2020.04.04
小児の水痘感染曝露後の成人の帯状疱疹の発症予防効果仮説の検証:英国の地域の医療データ内の自己比較研究
Risk of herpes zoster after exposure to varicella to explore the exogenous boosting hypothesis: self controlled case series study using UK electronic healthcare data
Forbes H1, Douglas I, Finn A, Breuer J, Bhaskaran K, Smeeth L, Packer S, Langan SM, Mansfield KE, Marlow R, Whitaker H, Warren-Gash C
1Faculty of Epidemiology and Population Health, London School of Hygiene and Tropical Medicine, London, WC1E7HT, UK harriet.forbes@lshtm.ac.uk.
BMJ. 2020 Jan 22;368:l6987. doi: 10.1136/bmj.l6987.

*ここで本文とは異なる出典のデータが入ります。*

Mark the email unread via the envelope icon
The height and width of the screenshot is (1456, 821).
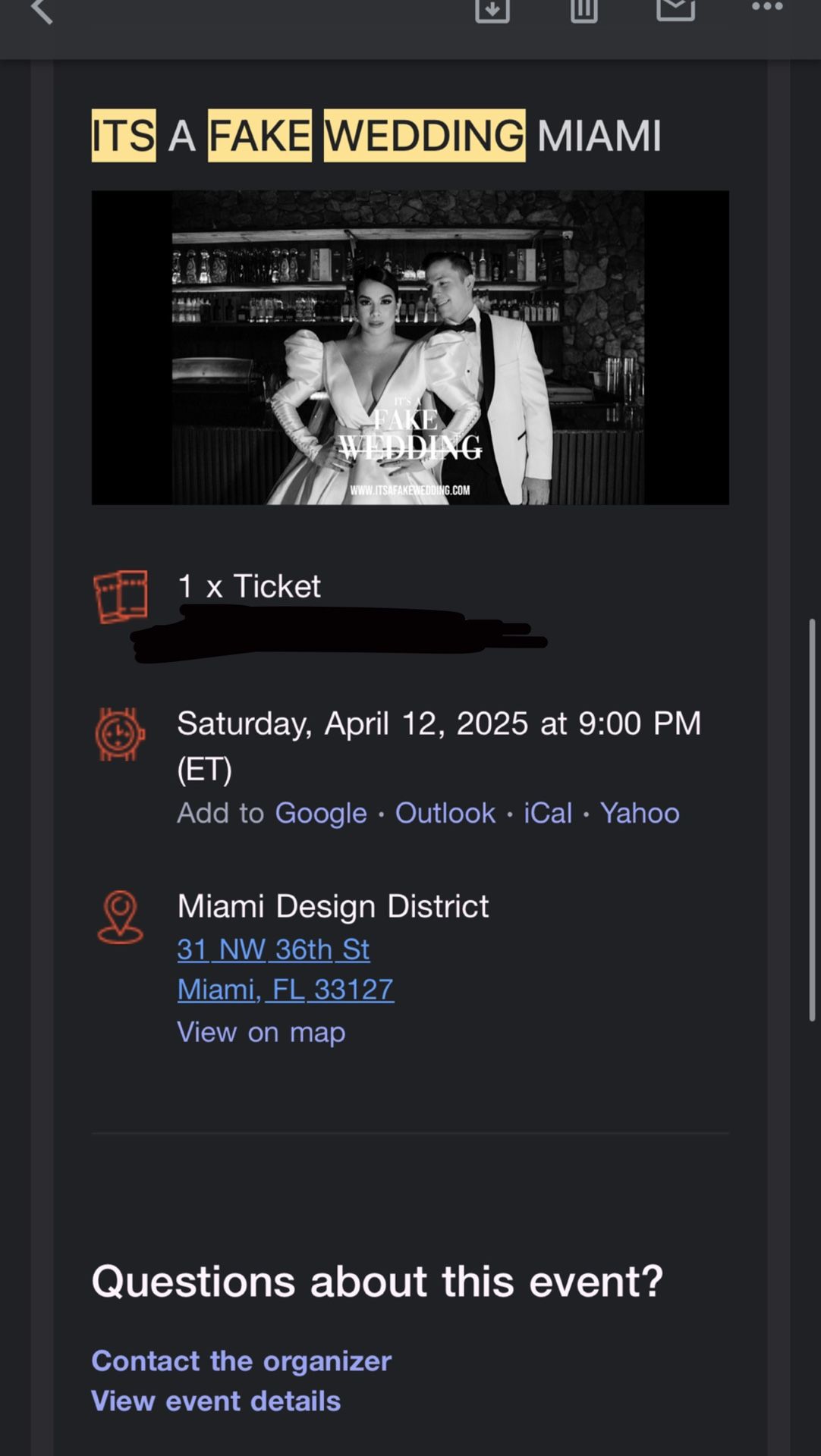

家庭内で小児から水痘に曝露されると成人の帯状疱疹の発生の予防効果があることが知られている。それを英国の一般医(国民の健康管理を担当している医師、家庭医である)又は紹介病院の診療記録を使って検証した研究である。1997-2018年に一般医において、観察期間中に水痘と診断された小児(18歳未満)と同居していた帯状疱疹と診断された成人は9,604例(18歳以上)であった。発症リスクの評価は、ベースライン期間(小児の水痘曝露前の60日間を除くその他すべての期間)の発症率と暴露後の発症率を比較することにより行った。女性は6,584例(68.6%)であった。曝露年齢中央値38.3歳、観察期間中央値14.7年であった。ベースライン期間に4,116例、暴露前60日間に433例、暴露後の期間に5,055例が帯状疱疹を発症した。発症率を、年齢、暦時間、季節を調整して、2年間の成人の帯状疱疹発症率として計算して比較したところ、33%発症が低かった(リスク比0.67、95%信頼区間0.62-0.73)。曝露後10-20年の期間の発症率として計算すると発症率は27%低くかった(0.73、0.62-0.87)。男性の方が女性より予防効果の増大を認めた。
コメント
家庭内で成人が小児から水痘に曝露されると帯状疱疹の相対発生率は低くなり、これが長期にわたる予防効果があることが示された。ところで、日本人の9割が水痘に感染しており、50歳を過ぎると帯状疱疹発症率が急激に上昇している。他方で、小児の水痘ワクチン定期化により水痘の流行が減少し、また核家族化が進行し、中高年齢者が自然感染する機会は少なくなっている。帯状疱疹について抗ヘルペスウイルス薬による治療成績は飛躍的に向上しているが合併症や頑固な神経痛の問題がある。そのため、2016年にわが国では50歳以上の者に対して帯状疱疹の予防に水痘ワクチンが使用できるようにした。水痘ワクチンを使用することは患者の減少だけでなく、帯状疱疹関連医療費の削減にもつながる。ワクチンで帯状疱疹が予防可能であることから、その普及を促すことが課題となっている。